### Yang Dikerjakan
Jawablah pertanyaan berikut berdasarkan ulasan buku Kangen Indonesia.
1. Pada bulan dan tahun berapa buku itu terbit?
2. Apa yang membuat penulis ulasan tertarik membeli buku itu?
3. Siapa pengarang buku itu, dan dengan nama apa ia biasa dipanggil?

### Blok Teks
........
Review Buku: Kangen Indonesia: Indonesia di Mata Orang Jepang


Review Buku
Kangen Indonesia: Indonesia di Mata Orang Jepang

Buku ini merupakan buku yang terbit pada bulan Oktober tahun 2012 silam dan saya baru membacanya pada bulan Agustus tahun 2013. Terlambat memang. Tapi saya cukup senang dan berbahagia pada akhirnya berkesempatan membaca buku ini. Pada awal melihat buku ini saya tertarik untuk membeli. Mengapa? Sederhana, saya suka cover bukunya. Covernya menggambarkan seorang lelaki yang tengah menyendiri duduk sambil melihat gambaran pemandangan kota metropolitan yang penuh dengan gedung-gedung tinggi dan transportasinya di sebuah dinding yang entah jendela atau sebuah lukisan. Ini dia cover buku yang dimaksud:
Sumber: Google.com

Buku ini merupakan karangan Hisanori Kato, seorang Profesor, Peneliti dan juga seorang Pengelana yang jika dilihat dari namanya merupakan orang Jepang tulen. Ia biasa dipanggil Kato-san. Entah bagaimana mendeskripsikan buku ini. Bukan buku teks perkuliahan meskipun ada beberapa muatan gambaran kehidupan yang justru bernalar sosiologis. Bukan pula sebuah novel meski tetap ada alur yang diceritakan didalamnya. Namun bisa dikatakan buku ini sebagai Diary yang menceritakan pengalaman pribadi Kato-san saat berada di Indonesia. Memandang Indonesia dari kaca mata orang Jepang yang pernah tinggal di Indonesia. Cukup mengasyikan!
........
### Entri Tersimpan
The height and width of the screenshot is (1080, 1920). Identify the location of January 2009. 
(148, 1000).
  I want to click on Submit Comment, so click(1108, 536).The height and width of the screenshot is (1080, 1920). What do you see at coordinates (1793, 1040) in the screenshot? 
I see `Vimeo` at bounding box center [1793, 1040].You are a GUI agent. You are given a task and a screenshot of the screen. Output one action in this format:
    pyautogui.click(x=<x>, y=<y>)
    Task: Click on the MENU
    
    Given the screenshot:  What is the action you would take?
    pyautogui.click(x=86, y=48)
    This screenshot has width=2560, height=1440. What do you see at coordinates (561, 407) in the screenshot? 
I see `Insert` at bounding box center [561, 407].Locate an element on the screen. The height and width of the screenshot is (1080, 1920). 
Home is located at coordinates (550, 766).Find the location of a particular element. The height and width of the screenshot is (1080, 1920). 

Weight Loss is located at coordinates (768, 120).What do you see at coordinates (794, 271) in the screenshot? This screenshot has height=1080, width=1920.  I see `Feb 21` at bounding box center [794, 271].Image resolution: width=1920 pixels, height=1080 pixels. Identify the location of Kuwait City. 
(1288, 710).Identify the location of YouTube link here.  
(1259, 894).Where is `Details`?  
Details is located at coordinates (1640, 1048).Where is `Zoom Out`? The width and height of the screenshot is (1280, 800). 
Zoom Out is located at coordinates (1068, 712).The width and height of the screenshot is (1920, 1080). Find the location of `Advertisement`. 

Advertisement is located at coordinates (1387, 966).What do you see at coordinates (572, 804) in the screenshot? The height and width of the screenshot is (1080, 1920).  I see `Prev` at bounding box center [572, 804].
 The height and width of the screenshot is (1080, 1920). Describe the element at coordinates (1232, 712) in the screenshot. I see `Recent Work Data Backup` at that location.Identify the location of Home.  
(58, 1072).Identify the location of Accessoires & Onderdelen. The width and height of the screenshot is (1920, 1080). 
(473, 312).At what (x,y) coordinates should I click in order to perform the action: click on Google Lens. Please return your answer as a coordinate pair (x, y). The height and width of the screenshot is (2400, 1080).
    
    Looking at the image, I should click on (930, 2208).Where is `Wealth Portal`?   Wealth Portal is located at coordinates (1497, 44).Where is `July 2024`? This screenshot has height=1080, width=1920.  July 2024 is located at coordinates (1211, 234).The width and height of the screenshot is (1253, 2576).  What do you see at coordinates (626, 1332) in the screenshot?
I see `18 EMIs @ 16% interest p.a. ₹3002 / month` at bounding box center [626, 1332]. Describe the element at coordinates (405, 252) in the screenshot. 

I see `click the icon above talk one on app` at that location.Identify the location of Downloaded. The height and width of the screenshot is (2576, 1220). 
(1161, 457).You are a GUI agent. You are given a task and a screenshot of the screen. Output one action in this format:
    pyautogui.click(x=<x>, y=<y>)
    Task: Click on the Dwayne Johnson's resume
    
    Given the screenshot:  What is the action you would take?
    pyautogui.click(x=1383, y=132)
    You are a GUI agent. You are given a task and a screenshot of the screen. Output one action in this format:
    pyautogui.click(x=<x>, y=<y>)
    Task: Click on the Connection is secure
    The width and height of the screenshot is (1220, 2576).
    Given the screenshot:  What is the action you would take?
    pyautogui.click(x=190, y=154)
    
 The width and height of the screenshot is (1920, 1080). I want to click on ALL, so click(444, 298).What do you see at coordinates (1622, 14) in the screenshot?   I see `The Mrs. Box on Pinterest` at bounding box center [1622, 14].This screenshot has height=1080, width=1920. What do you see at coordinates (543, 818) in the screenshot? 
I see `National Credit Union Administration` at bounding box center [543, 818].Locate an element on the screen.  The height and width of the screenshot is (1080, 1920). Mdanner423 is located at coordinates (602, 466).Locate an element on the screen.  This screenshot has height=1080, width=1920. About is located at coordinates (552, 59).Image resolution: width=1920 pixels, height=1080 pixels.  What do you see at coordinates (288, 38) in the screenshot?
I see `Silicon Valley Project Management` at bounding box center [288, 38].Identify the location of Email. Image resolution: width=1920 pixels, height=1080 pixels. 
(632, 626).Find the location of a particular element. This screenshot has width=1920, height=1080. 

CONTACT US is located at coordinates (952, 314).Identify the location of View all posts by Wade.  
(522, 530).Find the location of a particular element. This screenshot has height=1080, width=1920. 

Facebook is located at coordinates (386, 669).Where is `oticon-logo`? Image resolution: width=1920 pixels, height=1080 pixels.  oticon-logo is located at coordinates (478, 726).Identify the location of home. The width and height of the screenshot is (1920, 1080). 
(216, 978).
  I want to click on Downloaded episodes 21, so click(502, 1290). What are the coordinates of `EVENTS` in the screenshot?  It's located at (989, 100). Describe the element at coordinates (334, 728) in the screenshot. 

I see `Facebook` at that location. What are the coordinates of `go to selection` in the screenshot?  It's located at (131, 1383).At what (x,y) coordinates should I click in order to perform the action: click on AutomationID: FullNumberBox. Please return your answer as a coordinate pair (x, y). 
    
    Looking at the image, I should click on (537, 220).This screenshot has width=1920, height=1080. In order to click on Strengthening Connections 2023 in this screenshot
........
### Hasil Latihan
1. Oktober 2012.
2. Penulis ulasan menyukai sampul (cover) bukunya.
3. Hisanori Kato, yang biasa dipanggil Kato-san.